Due to parents’ uneasiness related to children’s impairments and their desire to try to give their children the best future possible, parents’ decisions to pursue medical ‘cures’ often go unquestioned. However, this does not mean that children should not be given the chance to engage in a dialogue with adults, pose questions and get access to all the information they might need to develop an understanding of what will happen to them. As we can see from the following examples, children are often sidelined in medical encounters and not given enough opportunity to express their views and concerns.
An 18-year-old young disabled woman from Serbia said:
…I think that they [healthcare professionals] should ask a child directly, and not that I have to tell to my mum, and then my mom to ask them, because it has been happening quite often that I had some questions and then I had to tell to my mom: ’Mom, please ask this’, because my views did not matter match.
In the following example the 17-year-old young man from Serbia explained how he felt after being examined by a doctor who did not pay sufficient attention to his concerns:
In most of the cases, he [the doctor] ignored me, like he basically had conversations with my mother and father only, and he completely ignored me, so… I was just there like some sort of object for trying out…I don’t know…his new ideas.
A disabled teenage girl from England spoke about her experience when she woke up after surgery and the healthcare staff did not take seriously how she felt:
And I was really ill from the morphine.

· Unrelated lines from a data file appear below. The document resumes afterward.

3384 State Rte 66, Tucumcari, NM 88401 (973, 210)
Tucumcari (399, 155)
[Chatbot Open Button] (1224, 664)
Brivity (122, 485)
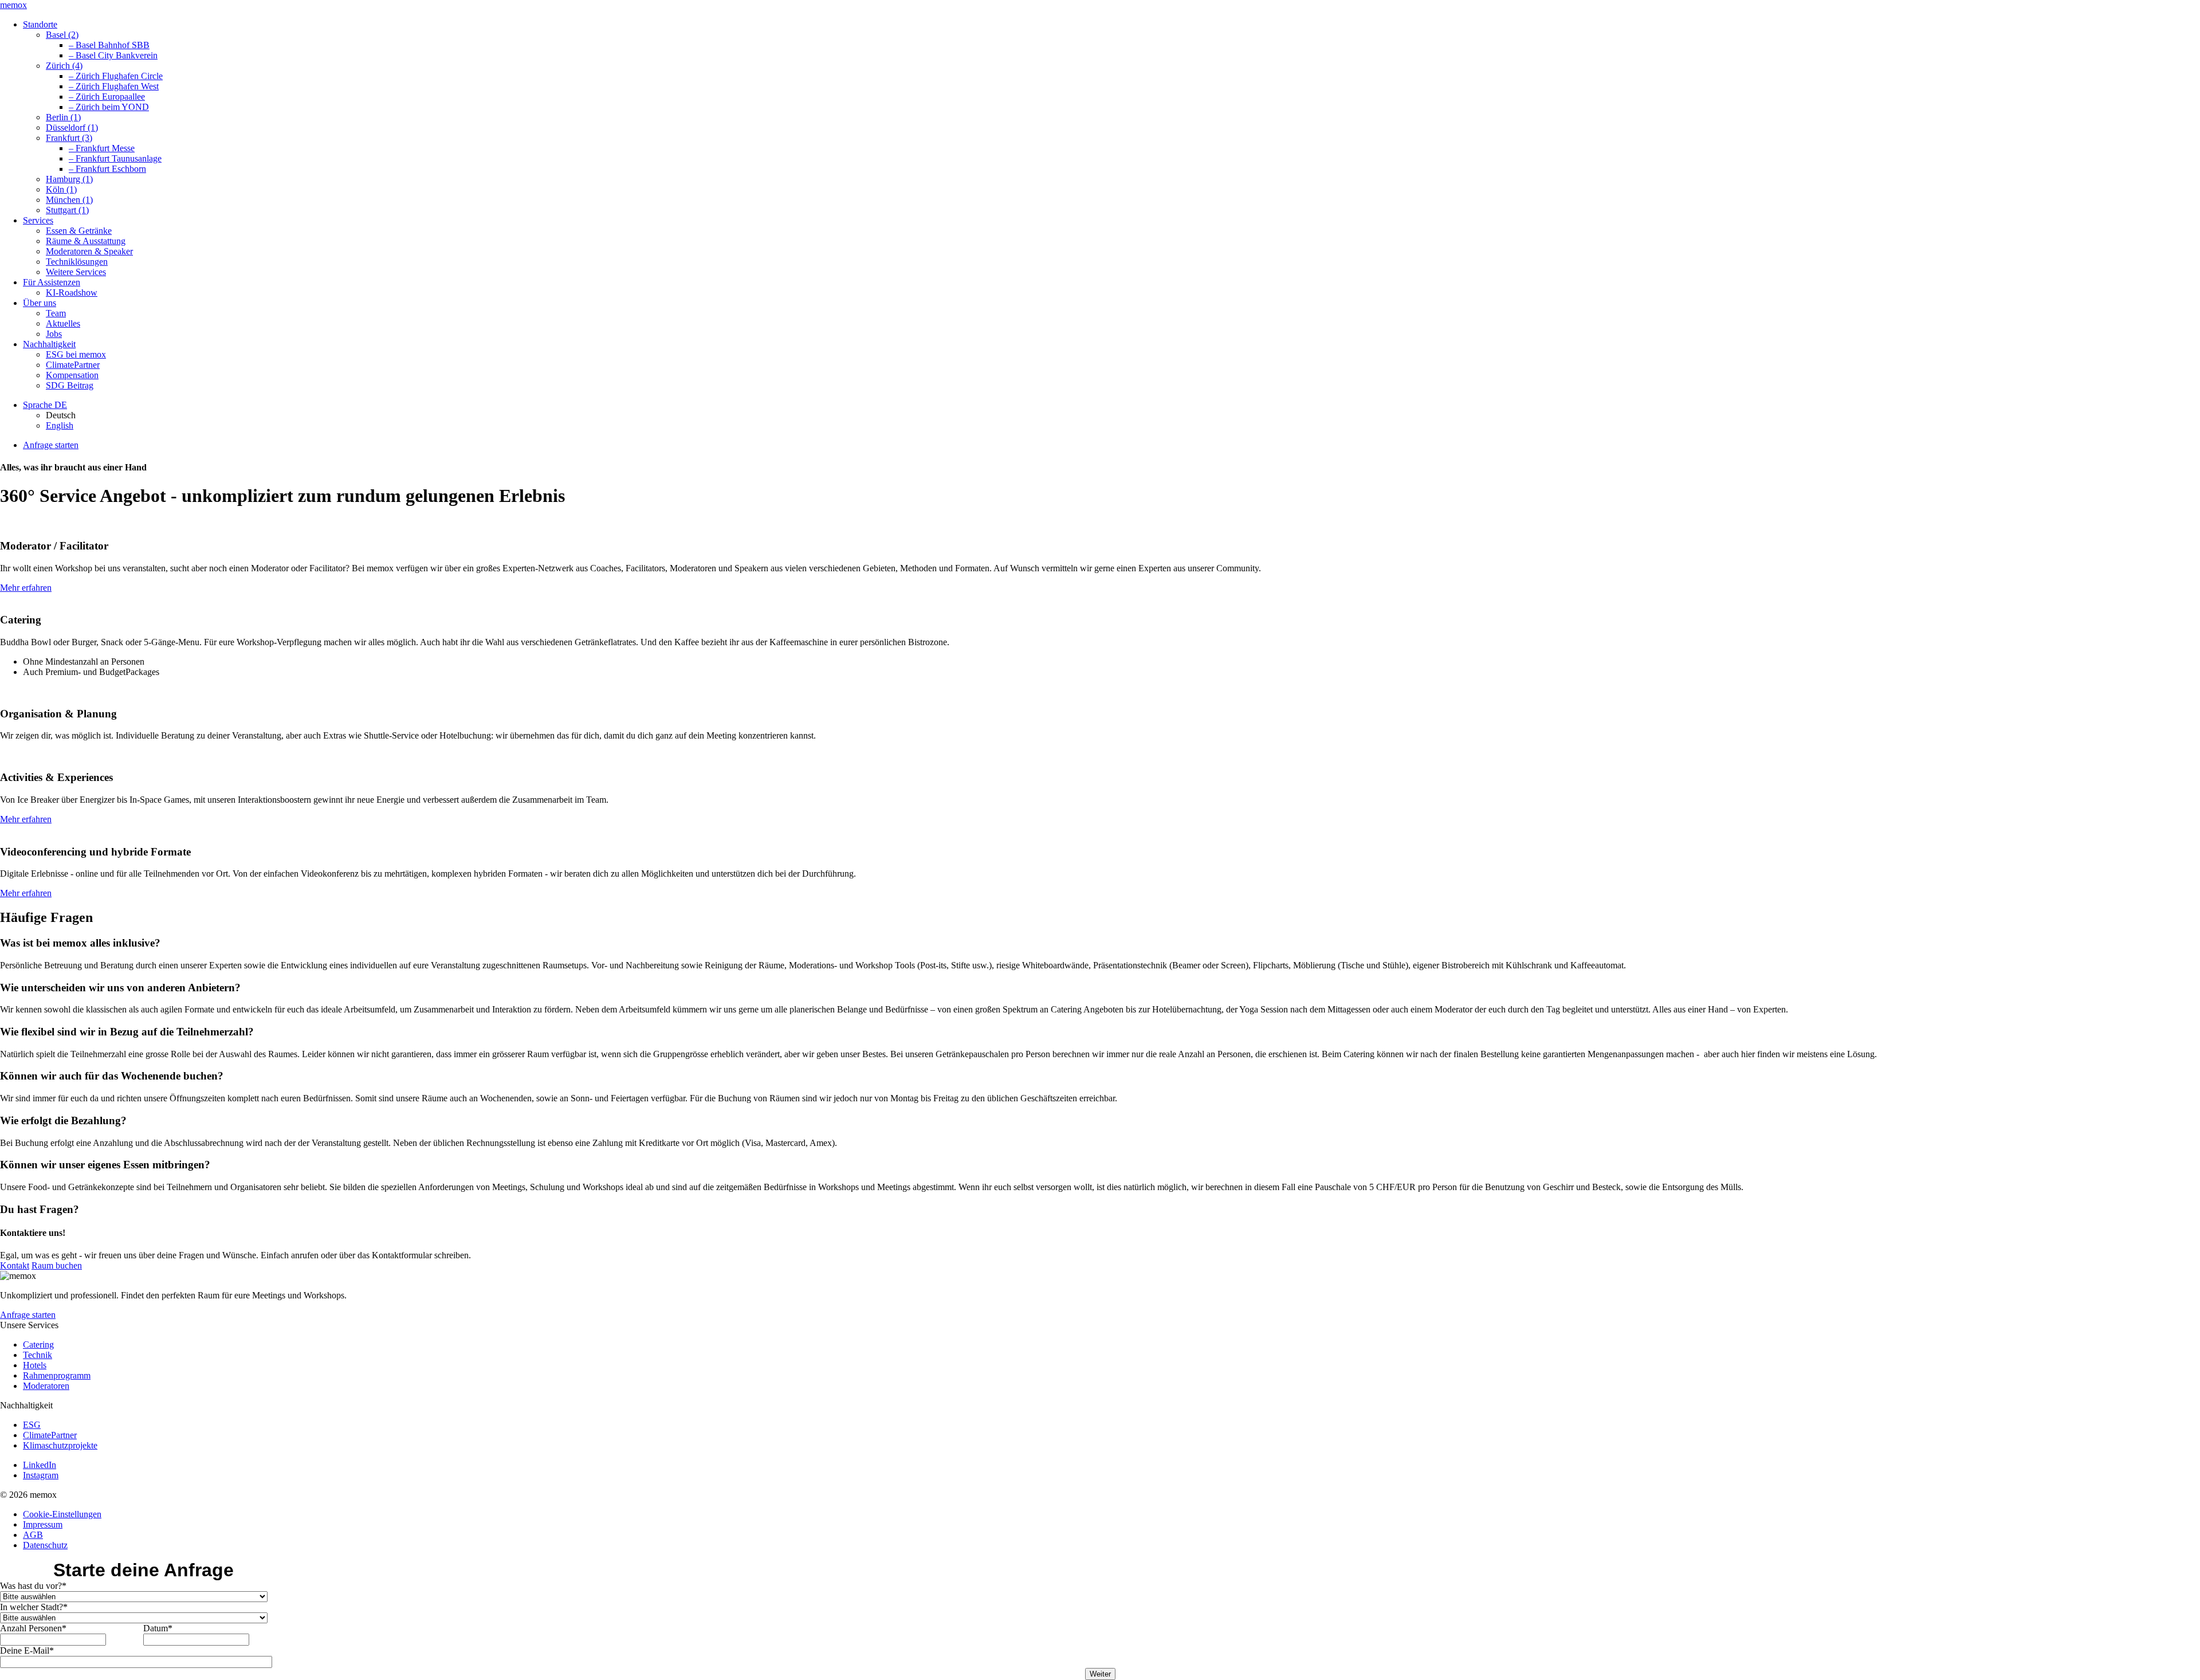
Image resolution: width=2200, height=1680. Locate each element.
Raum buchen (57, 1265)
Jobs (54, 334)
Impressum (42, 1524)
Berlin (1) (63, 117)
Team (56, 313)
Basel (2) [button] (62, 35)
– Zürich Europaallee (107, 96)
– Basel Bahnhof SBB (109, 45)
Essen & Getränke (79, 230)
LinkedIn (39, 1465)
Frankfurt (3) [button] (69, 138)
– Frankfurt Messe (102, 148)
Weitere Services (76, 272)
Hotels (34, 1365)
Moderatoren (46, 1386)
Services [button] (38, 220)
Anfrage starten (50, 445)
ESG (32, 1425)
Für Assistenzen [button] (51, 282)
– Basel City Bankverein (113, 55)
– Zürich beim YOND (109, 107)
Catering (38, 1344)
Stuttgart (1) (67, 210)
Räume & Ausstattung (85, 241)
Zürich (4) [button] (64, 65)
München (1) (69, 200)
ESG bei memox (76, 354)
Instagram (40, 1475)
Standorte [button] (40, 24)
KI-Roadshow (71, 292)
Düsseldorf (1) (72, 127)
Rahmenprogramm (57, 1375)
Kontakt (14, 1265)
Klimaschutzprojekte (60, 1445)
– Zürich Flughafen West (114, 86)
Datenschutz (45, 1545)
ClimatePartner (73, 365)
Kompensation (72, 375)
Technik (37, 1355)
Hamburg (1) (69, 179)
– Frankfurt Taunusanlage (115, 158)
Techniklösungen (77, 261)
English (59, 425)
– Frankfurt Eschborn (107, 169)
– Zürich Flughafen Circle (116, 76)
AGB (33, 1535)
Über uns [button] (39, 303)
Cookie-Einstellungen (62, 1514)
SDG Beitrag (69, 385)
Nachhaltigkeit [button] (49, 344)
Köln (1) (61, 189)
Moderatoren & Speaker (89, 251)
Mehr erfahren (26, 587)
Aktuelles (63, 323)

Because I didn't react very well to it. I was really ill. And I think it was the day after I had my surgery. And there was quite a lot of complications with that as well. So I was feeling really ill my face had swollen up, I just, I was being sick. I really wasn't very well. And the physiotherapist came around to try and get me out of bed. But I was having hallucinations. I was just…yeah, I was not very well. And they just kept trying to force me to get out of bed. They were pulling my leg around. And I just…like I could barely speak because I felt so ill. And I just said ‘No, just leave me alone’. And they were just so pushy with it. And in the end, my mom told them to just get out and leave me alone. But they really weren't giving up on trying to get me out of bed. But I just wanted to chill. And that's when I felt like I wasn't heard.
In the stories participants in my research shared, the role of parents in medical encounters proved to be significant for how children were treated by healthcare professionals. If parents considered their child’s participation important, they encouraged them to ask questions or insisted that healthcare professionals explain to the child what is at stake. Thus, the positioning of children in the three-way relationship of parent-child-healthcare professional strongly depended on the adults’ perceptions of the child’s competence and maturity and the importance the adults attached to the child’s participation. Parents may act as a barrier to children’s participation or a source of support (Keravica, 2023).
A 16-year-old disabled girl from England shared a positive experience of being involved in the decision-making process for a proposed treatment. Her parents deemed it important to help her retain a sense of choice and control over what was going to happen to her:
Well, my parents kind of sat me down a few days later, and explained to me what would happen and answered… if I'd like the consequences if I didn't have it, like the pain will get worse. And I would not be able to walk. And they told me exactly what would happen. And the risks, and they just told me everything about it really. And they said it's up to me. It's my decision. So they kind of left it up to me to decide but made sure they were there for me.
This example shows that children and young people do not want to be positioned as passive spectators and objects of adults’ concerns during medical treatments. They want to be engaged and have their say in what is happening to them. Children’s capacities evolve through experience, need to be understood relationally and constructed through intergenerational relations with adults (Lansdown, 2005).